Props to my brother (the Dave) for titling this week's strip.
This was one of the easier ones to draw – or at least more enjoyable, so it seemed easy. I loved making the butterfly. Butterflies always follow me around the park. :)
Just fyi…
Batesian mimicry is when a non-dangerous/non-poisonous species has coloration that mimics a dangerous one. The reason is that a predator, having encountered a dangerous doppelganger, will leave the mimic alone. I found a mimic like this at the park. A moth that resembled a bee! That creature was the inspiration for this week's strip. This is the case for the king snake too.
A Viceroy is a Müllerian mimic. In this type of mimicry, the similar species also share similar characteristics. Bees and hornets of various species are this kind of mimic because all are black and yellow and all have stings. If a predator encounters one, he avoids them all.

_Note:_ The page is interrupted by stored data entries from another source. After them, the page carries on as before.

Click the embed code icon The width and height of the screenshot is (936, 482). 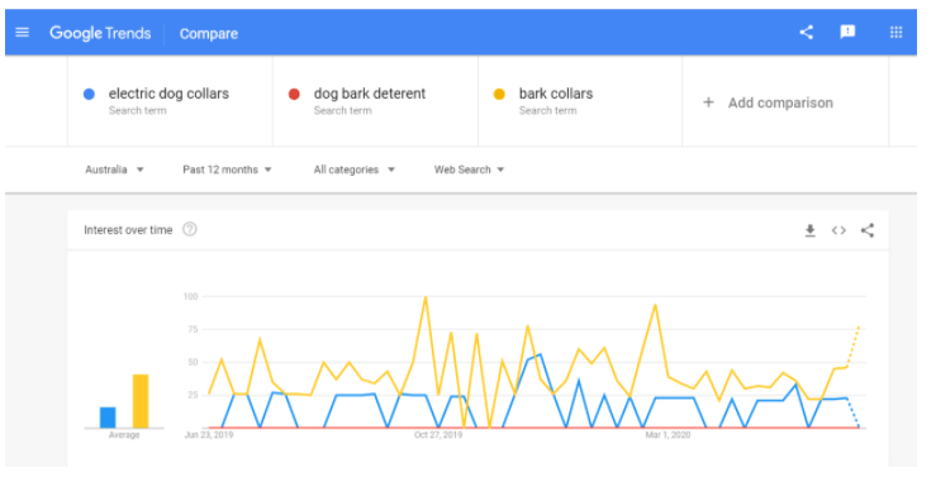[x=839, y=230]
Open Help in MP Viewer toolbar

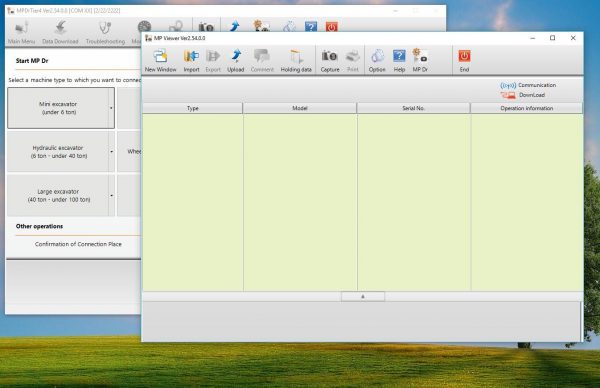coord(399,60)
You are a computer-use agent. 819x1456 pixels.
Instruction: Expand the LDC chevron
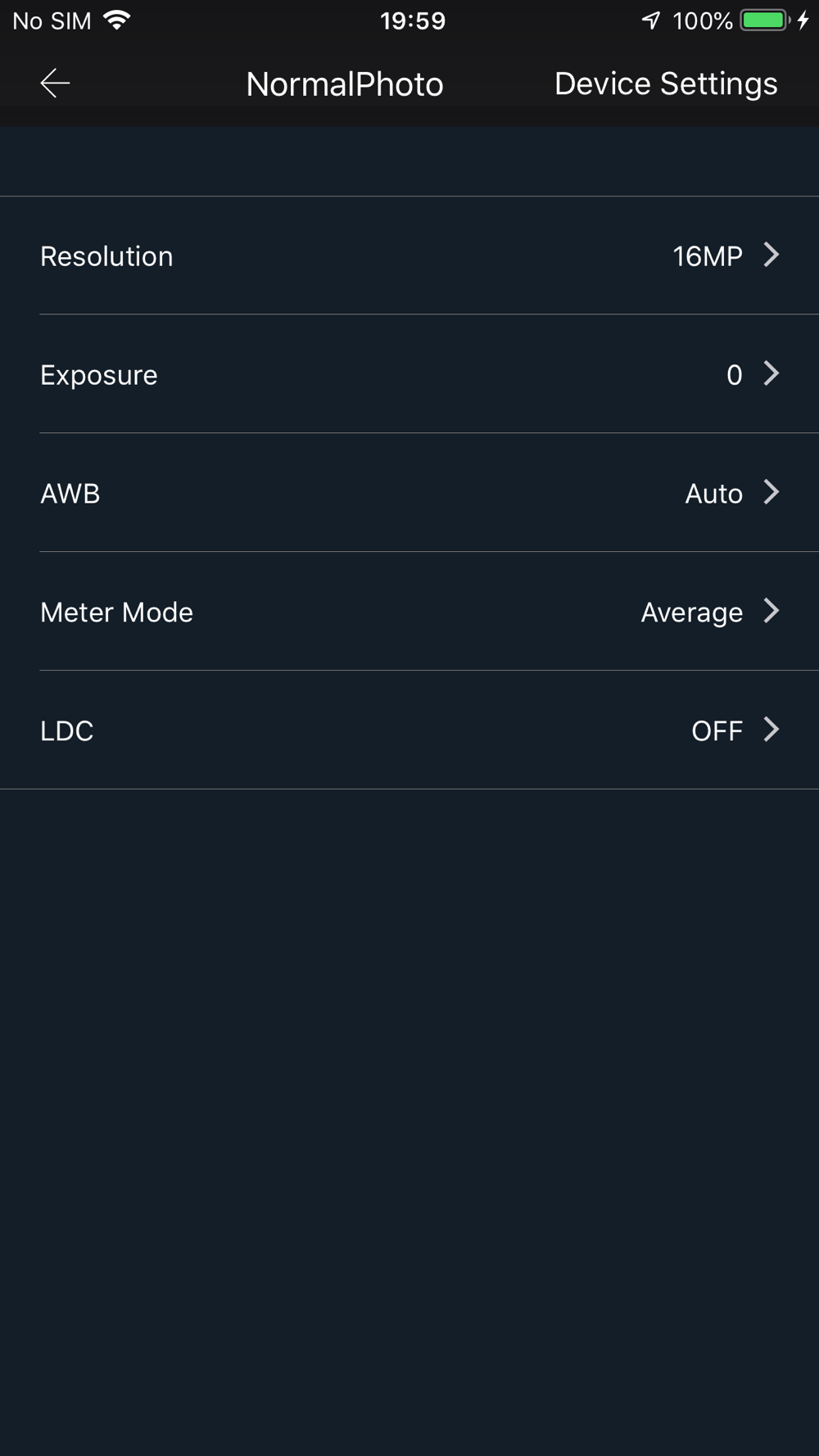pyautogui.click(x=771, y=730)
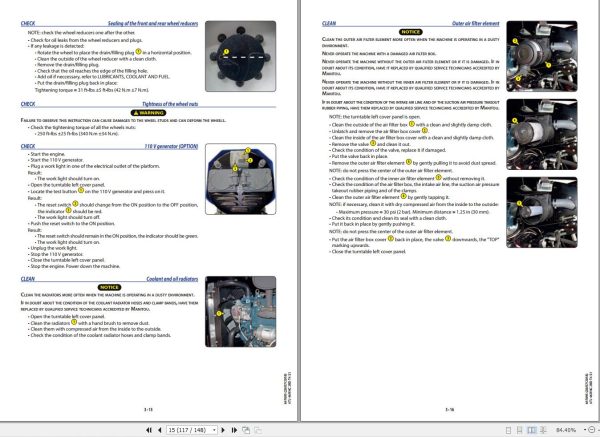
Task: Click the 110 V generator image
Action: [x=240, y=179]
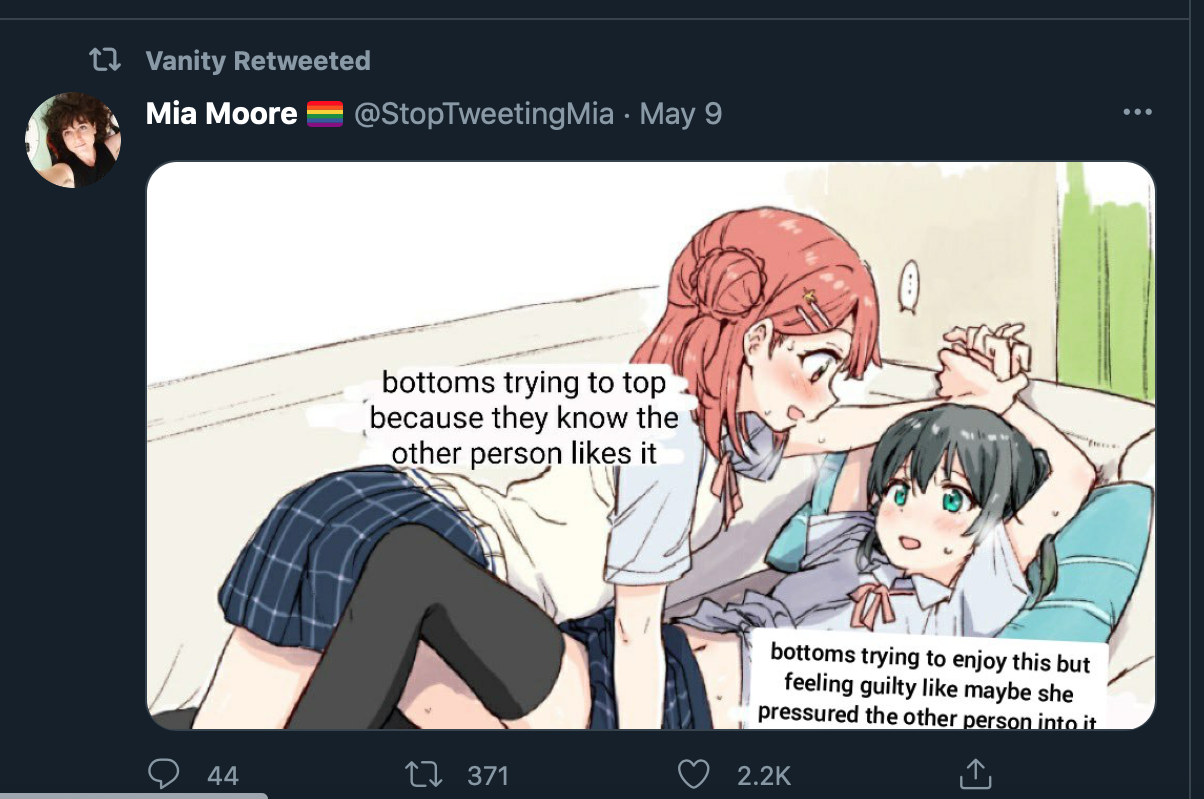Open Mia Moore's profile avatar
This screenshot has height=799, width=1204.
[73, 141]
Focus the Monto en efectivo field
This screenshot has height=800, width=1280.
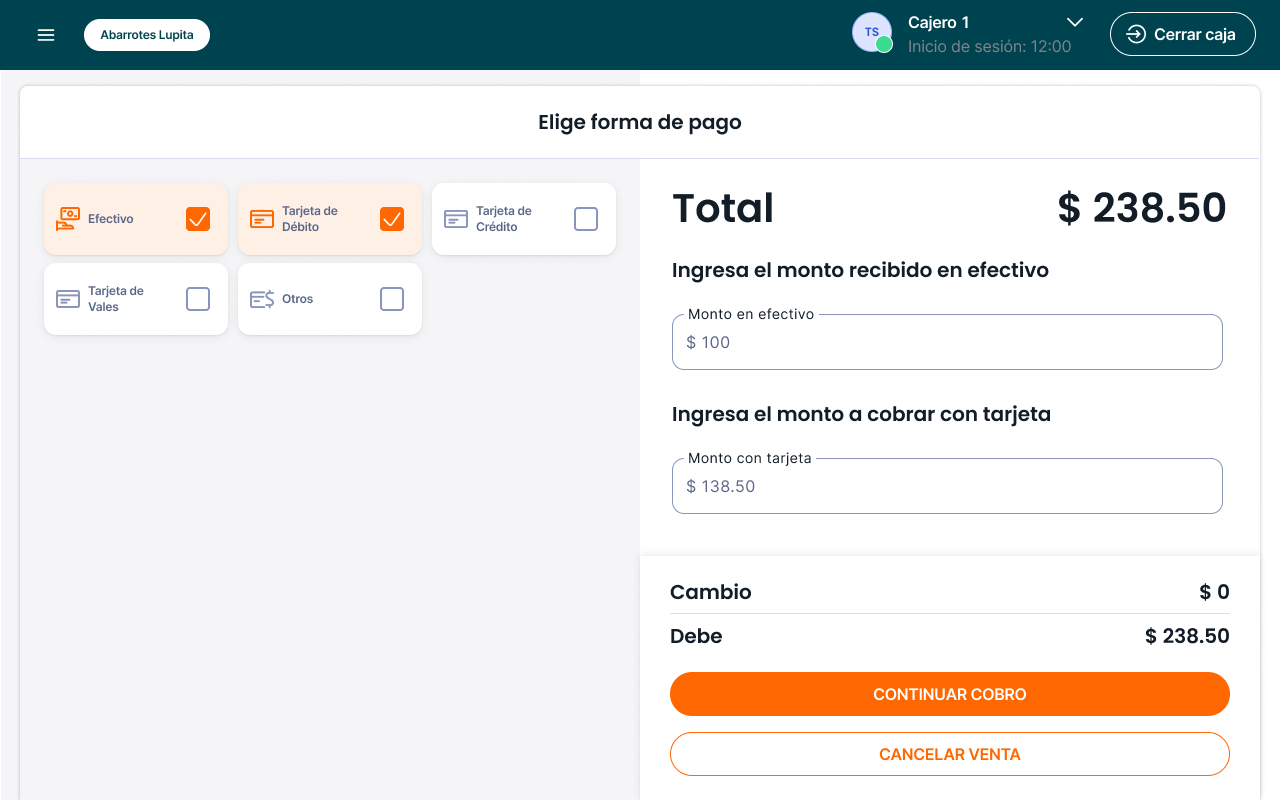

A third type is Emsleyan or Mertensian mimicry, which is the case of a deadly animal mimicking a less harmful one. In this instance, it is because a predator would die from an encounter with the deadly species and therefore not learn pattern recognition, but when it encounters the harmful but not deadly one, it learns aversion. While milk snakes and king snakes mimic a more harmful species, the deadly coral snake actually mimics a less harmful species. The trendsetters for these tri-colored critters are the false coral snakes.